No retrial for Curtis Vance | Arkansas Blog

Thursday, February 3, 2011

No retrial for Curtis Vance

Posted By on Thu, Feb 3, 2011 at 2:58 PM

There'll probably be no retrial of Curtis Vance, Anne Pressly's killer, on a charge that he raped a former Marianna school teacher. A jury couldn't reach a verdict in the case yesterday. The former teacher doesn't want to endure another trial. When seven jurors won't accept powerful DNA evidence that Vance's sperm was found in a rape examination and on the victim's bathrobe — buttressed by a confession to Little Rock police that he later disavowed — you can see that the prosecution faced an uphill climb.

The jury split 7-5 for acquittal. It's not known which jurors favored acquittal, but the jury was split racially 7-5, with blacks in the majority. Vance's attorney, Bill James, told Fox 16 yesterday that it was possible the racial composition of the jury played a role in the outcome. Vance, a native of the area, is black. The victim, who'd moved to Marianna as part of the Teach for America program, is white.

Prosecutor Fletcher Long said the victim had told him following the verdict she didn't intend to return to Marianna to testify again. "I told her I'd leave the decision to her, but if she changed her mind in the next few days to let me know." He said he doubted she'd return.

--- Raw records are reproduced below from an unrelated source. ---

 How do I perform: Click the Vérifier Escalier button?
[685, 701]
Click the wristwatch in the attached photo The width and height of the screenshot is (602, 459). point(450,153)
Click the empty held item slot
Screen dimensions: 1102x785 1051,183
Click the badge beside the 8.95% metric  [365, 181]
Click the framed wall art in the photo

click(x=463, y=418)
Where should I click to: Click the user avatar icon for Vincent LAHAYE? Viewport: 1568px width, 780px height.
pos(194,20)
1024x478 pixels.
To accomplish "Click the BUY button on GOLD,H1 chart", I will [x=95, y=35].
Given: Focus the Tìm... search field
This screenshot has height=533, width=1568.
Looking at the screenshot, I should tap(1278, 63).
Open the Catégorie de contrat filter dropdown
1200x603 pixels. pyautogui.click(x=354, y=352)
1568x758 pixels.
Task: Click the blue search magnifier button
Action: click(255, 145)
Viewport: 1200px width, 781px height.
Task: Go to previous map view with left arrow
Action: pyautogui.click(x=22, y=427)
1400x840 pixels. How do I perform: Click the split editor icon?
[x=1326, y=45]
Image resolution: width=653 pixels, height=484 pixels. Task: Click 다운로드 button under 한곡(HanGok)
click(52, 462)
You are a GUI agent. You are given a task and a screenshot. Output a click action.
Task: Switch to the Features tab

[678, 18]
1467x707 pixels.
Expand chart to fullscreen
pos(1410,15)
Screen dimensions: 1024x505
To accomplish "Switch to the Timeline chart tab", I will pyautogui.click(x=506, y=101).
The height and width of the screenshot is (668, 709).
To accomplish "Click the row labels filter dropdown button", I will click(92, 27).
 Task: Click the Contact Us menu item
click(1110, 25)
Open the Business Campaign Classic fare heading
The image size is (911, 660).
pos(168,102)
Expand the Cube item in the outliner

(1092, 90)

He added:

"Nothing like getting raped in your house and having it happen to you again."

UPDATE: Fox 16's David Goins talked with Kristen Edwards, the rape victim, about her experience.

"When it comes right down to it, I'm no longer willing to put my family or myself through the emotional or financial turmoil of returning for another trial or potentially multiple other trials that would most likely have the same outcome as the one we received the other day," Edwards says.

Vance is serving a life sentence, though he's appealing that conviction in Pressly's slaying. He denied raping Edwards and said he couldn't explain the apparent presence of his DNA. His attorney generally raised questions about the validity of DNA evidence.